Partie III : L'extermination
David Olère, quant à lui, lors de la sélection pour un commando de travail, a d’abord été creuseur, vraisemblablement au "Begrabungskommando", commando dont le travail consistait à creuser les fosses qui serviraient de fosses communes de crémation. Elles se trouvaient alors à proximité des Bunkers [voir plus bas].
Il va de soi que ces attributions, et a fortiori celles qui vous enverraient au Sonderkommando, étaient effectuées au hasard. Parfois les SS faisaient pourtant mine de rechercher des professions spécifiques, et demandaient par exemple qui était coiffeur.
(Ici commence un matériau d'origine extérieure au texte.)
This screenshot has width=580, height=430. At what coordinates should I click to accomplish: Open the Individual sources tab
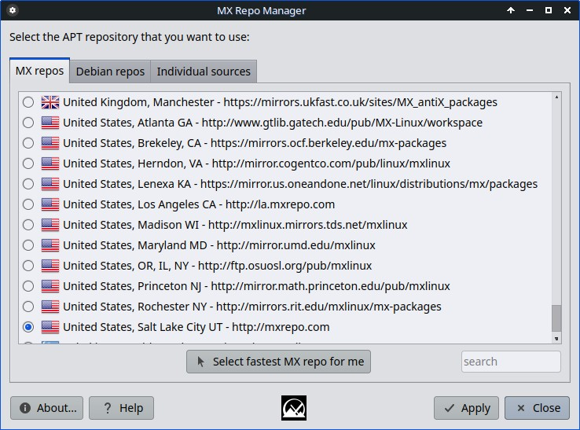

Certains prisonniers se revendiquaient alors comme tels, pensant qu’au moins ils seraient à l’abri des conditions météorologiques… et étaient envoyés au Sonderkommando. A d’autres, on avait prétendu rechercher des employés pour travailler le cuir dans une usine de chaussures. Le plus souvent il n’était question de rien, quelques SS venaient juste choisir parmi les hommes du "Quarantäne Lager" autant d’hommes jeunes et valides qu’il leur en fallait pour compléter le Sonderkommando. Les prisonniers ne posaient pas de questions, ils avaient déjà bien compris avec force coups, malgré le peu de temps depuis lequel ils étaient internés, que "in Auschwitz, gibt es kein warum" (il n’y a pas de pourquoi).
Les Bunkers.
Ils se trouvent un peu à l’écart, à proximité du camp de Birkenau. Ce furent les premiers lieux mis en place pour l’extermination en 1942. Il s’agissait de maisons paysannes reconverties en chambres à gaz. [Pages spécifiques sur le Bunker 1 et sur le Bunker 2 en cliquant ici]
Le Bunker 1 a été utilisé du printemps 42 à l’été 43. Il a ensuite été démoli. Le Bunker 2 a servi à deux époques : en même temps que le Bunker 1, donc avant la construction des grands crématoires (KII, KIII, KIV et KV), puis à nouveau lors de "l’action de Hongrie" c'est-à-dire la déportation des Juifs de ce pays (en 44) parce que les crématoires ne suffisaient pas à l’ampleur et au rythme de cette extermination.
David Olère a représenté l’un de ces Bunkers. On ne peut pas affirmer avec certitude qu’il s’agisse du 1 ou du 2. Bien qu’il ait été communément admis qu’il s’agissait du 2 et de ce fait intitulé "Bunker 2", il me semble que le dessin représente plus vraisemblablement le Bunker 1 [je m’en explique ici, dans une page spécifique].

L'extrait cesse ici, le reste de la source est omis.